A publicação ocorreu nas plataformas digitais da Veja às 10h11 do dia 23 de agosto, um dia antes da data autorizada pela legislação vigente. O estudo havia sido registrado no Tribunal Superior Eleitoral (TSE) em 18 de agosto e, conforme a norma eleitoral que impõe o intervalo obrigatório de cinco dias para garantir a transparência e a fiscalização dos dados pelas partes interessadas, só poderia ter sido tornado público a partir de 24 de agosto.

Na decisão, o juiz auxiliar da propaganda Flávio Fraga e Silva destacou que a precipitação na divulgação comprometeu a finalidade fiscalizatória prevista nas regras do processo eleitoral.

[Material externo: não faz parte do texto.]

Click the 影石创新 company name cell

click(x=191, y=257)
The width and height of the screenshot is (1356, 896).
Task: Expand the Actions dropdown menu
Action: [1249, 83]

A alegação de boa-fé apresentada pela editora foi rejeitada pelo magistrado, que apontou a responsabilidade direta do veículo de comunicação em checar a data de liberação no sistema PesqEle, lembrando que a própria matéria citava o número de registro oficial do levantamento.

O Instituto Paraná Pesquisas também foi penalizado por falha no dever de custódia e sigilo dos dados antes da expiração do prazo legal. Segundo a sentença, o fato de os números terem chegado à redação e ao público antes do momento permitido caracterizou quebra de controle sobre as informações colhidas em campo. A retirada posterior da matéria do ar também não afastou a ilegalidade, uma vez que o dano e a infração consumaram-se no instante da publicação na internet.

A ação foi movida pela assessoria jurídica da coligação “Coração da Gente”, encabeçada pelo candidato ao governo Wellington Fagundes (PL), e contou com parecer favorável do Ministério Público Eleitoral (MPE) pela aplicação da penalidade. A condenação reforça o rigor da Justiça Eleitoral no combate a irregularidades na veiculação de pesquisas que possam influenciar o equilíbrio da disputa nas urnas.